Ingredients make approximately 4 servings.

    • Bread flour: 200g(approx. 7oz.)
    • Sugar: 1 tablespoon
    • Instant dry yeast: 5g(approx. 0.2oz.)
  • B
    • Egg, beaten: 30g(approx. 1oz.)
    • Milk: 120㏄(approx. 1/2cup)
    • Miso paste: 1 teaspoon
  • Butter: 1 tablespoon
  • Minced beef: 100g(approx. 3.5oz.)
  • Cabbage: 2 leaves
  • Egg, boiled: 1
  • C
    • Miso paste: 2 tablespoons
    • Tomato ketchup: 1 tablespoon
    • Salt: to taste
  • Cooking oil: 1 tablespoon
  • Egg, beaten: Small quantity

How to cook

1
Warm the milk in B to 30℃(86°F), add the beaten egg and miso paste and mix. Place A in a bowl, combine, then add B a little at a time and mix by hand.
2
Once 1 has come together, add the butter and knead until the mix is smooth. Form a lump, then wrap in plastic wrap. Place in a 40℃(104°F) bain marie for about 50 minutes and leave to rise until the dough has doubled in volume.
3
Heat the cooking oil in a frying pan, sauté the minced beef and cabbage, then season with C. Add the finely chopped boiled egg, combine and leave to cool.
4
Lightly punch down the dough in 2. to release gas, then divide and shape it into 6 equal balls.
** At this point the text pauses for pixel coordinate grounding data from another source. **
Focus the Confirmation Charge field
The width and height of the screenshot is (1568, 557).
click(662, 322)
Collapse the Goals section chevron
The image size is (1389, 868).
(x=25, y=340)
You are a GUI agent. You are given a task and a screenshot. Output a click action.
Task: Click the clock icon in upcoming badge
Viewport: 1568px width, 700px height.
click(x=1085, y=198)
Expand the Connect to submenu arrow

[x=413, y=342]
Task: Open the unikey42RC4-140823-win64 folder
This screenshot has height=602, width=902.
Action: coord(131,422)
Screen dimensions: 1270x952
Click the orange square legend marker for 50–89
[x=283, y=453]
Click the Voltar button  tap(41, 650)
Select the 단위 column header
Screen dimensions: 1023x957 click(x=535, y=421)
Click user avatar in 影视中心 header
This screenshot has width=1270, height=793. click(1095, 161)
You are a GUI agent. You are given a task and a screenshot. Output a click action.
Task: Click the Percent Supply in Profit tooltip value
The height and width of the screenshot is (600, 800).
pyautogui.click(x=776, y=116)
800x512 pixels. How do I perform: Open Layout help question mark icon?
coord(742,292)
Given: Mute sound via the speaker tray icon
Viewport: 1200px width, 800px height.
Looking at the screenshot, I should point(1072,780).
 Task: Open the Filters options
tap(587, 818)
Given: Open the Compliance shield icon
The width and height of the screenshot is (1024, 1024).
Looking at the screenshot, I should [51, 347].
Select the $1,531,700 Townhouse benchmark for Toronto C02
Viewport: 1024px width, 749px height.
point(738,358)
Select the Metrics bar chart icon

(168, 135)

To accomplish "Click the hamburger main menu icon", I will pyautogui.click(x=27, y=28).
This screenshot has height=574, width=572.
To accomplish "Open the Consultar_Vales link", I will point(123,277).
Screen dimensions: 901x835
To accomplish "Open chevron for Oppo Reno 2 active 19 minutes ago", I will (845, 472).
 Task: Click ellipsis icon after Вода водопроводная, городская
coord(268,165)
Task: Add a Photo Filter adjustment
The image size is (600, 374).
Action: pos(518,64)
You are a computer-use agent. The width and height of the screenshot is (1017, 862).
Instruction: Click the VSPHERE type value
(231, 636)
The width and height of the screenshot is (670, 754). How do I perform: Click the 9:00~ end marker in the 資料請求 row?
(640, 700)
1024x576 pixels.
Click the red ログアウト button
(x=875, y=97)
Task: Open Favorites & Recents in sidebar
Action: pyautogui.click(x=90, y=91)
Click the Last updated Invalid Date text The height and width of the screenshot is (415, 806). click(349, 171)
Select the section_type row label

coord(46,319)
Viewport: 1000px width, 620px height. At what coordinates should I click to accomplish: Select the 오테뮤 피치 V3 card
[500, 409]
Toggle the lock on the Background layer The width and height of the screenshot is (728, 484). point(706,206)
Cover with a firmly wrung-out cloth and leave to rest for roughly 15 minutes. Roll the dough out into oval shapes. Divide the filling in 3 into 6 equal portions, place on each oval, then enclose the filling. Press the edges down firmly to seal, cover once more with a cloth and let rest for 15 to 20 minutes.
5
Once 4 has risen slightly, brush with a beaten egg and bake for 15 to 16 minutes in the oven at 180℃(356°F).